» **Stated problem**
Can you repeat, word for word, the part of the Szabó biography between "Szabó is one" and "film in 1964.", inclusive?

» **Excerpted text**
======
Szabó is one of the most notable Hungarian filmmakers and one who has been best known outside the Hungarian-speaking world since the late 1960s. Working in the tradition of European auteurism, he has made films that represent many of the political and psychological conflicts of Central Europe's recent history, as well as of his own personal history. He made his first short film in 1959 as a student at the Academy of Drama and Film in Budapest, and his first feature film in 1964.

He achieved his greatest international success with Mephisto (1981) for which he was awarded an Academy Award for Best Foreign Language Film. Since then, most of Szabó's films have been international co-productions filmed in a variety of languages and European locations. However, he has continued to make films in Hungarian, and even in his international co-productions he has often filmed in Hungary using Hungarian talent.

In 2006, weekly Hungarian magazine Élet és Irodalom (Life and Literature in English) published an article revealing that Szabó had been an informant of the Communist regime's secret police.

==Life==
Born in Budapest, Szabó is the son of Mária (née Vita) and István Szabó, the latter of whom was a doctor from a long line of doctors. Szabó came from a family of Jews who had converted to Catholicism, but were considered Jews by the Arrow Cross Party (Hungarian fascists). They were forced to separate and hide in Budapest sometime between 15 October 1944, when Nazi Germany deposed the Hungarian government for trying to sign an armistice with the Allies, installing the Arrow Cross in power, and 13 February 1945, when the Soviets defeated the German Army in Budapest. Szabó survived by hiding at an orphanage, but his father died of diphtheria shortly after the German defeat. Memories of these events would later appear in several of his films.

In 2006, weekly Hungarian magazine Élet és Irodalom (Life and Literature in English) published an article revealing he had been an informant for the Communist regime's secret police. Between 1957 and 1961, he submitted 48 reports on 72 people, mostly classmates and teachers at the Academy of Drama and Film in Budapest. According to historian István Deák, in only one case did Szabó's informing cause significant damage, when an individual was denied a passport. After the article was published, over 100 prominent intellectuals, including some of those about whom Szabó had made reports, published a letter of support for him. Szabó's initial response to the article was that informing had been an act of bravery, since he had intended to save the life of his former classmate Pál Gábor. When this claim turned out not to be true, Szabó admitted that his true motive had been to prevent his own expulsion from the Academy. Author Anna Porter asserted that "whether this is true or not is impossible to prove as not much has remained of Szabó's file and as revelations about the murky past of prominent figures such as Szabó have become mired in controversy."
======
Raw records
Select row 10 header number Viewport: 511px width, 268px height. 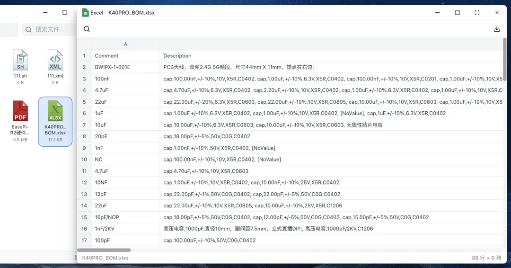point(84,160)
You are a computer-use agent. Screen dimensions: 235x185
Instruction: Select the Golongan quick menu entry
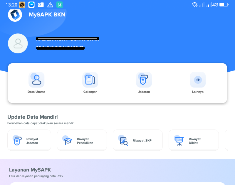click(x=90, y=83)
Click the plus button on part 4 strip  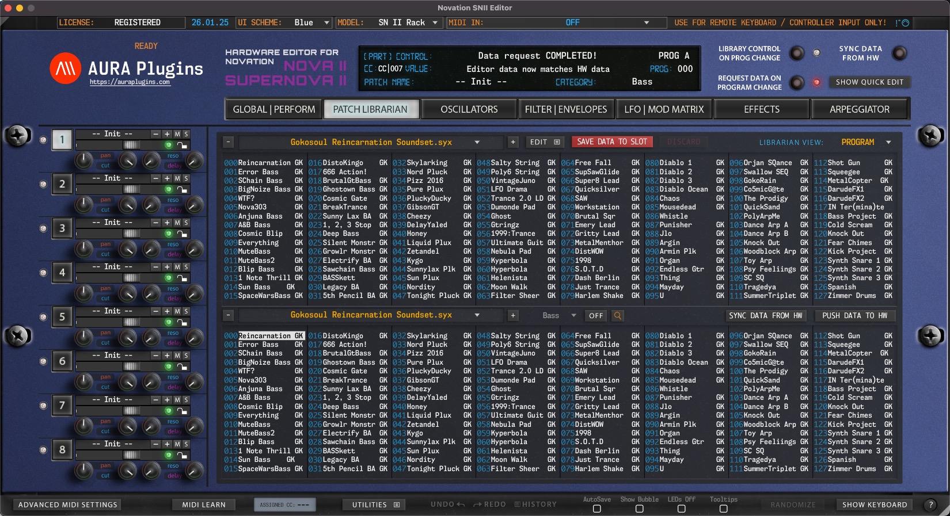click(x=167, y=267)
======
» **Written response**
Szabó is one of the most notable Hungarian filmmakers and one who has been best known outside the Hungarian-speaking world since the late 1960s. Working in the tradition of European auteurism, he has made films that represent many of the political and psychological conflicts of Central Europe's recent history, as well as of his own personal history. He made his first short film in 1959 as a student at the Academy of Drama and Film in Budapest, and his first feature film in 1964.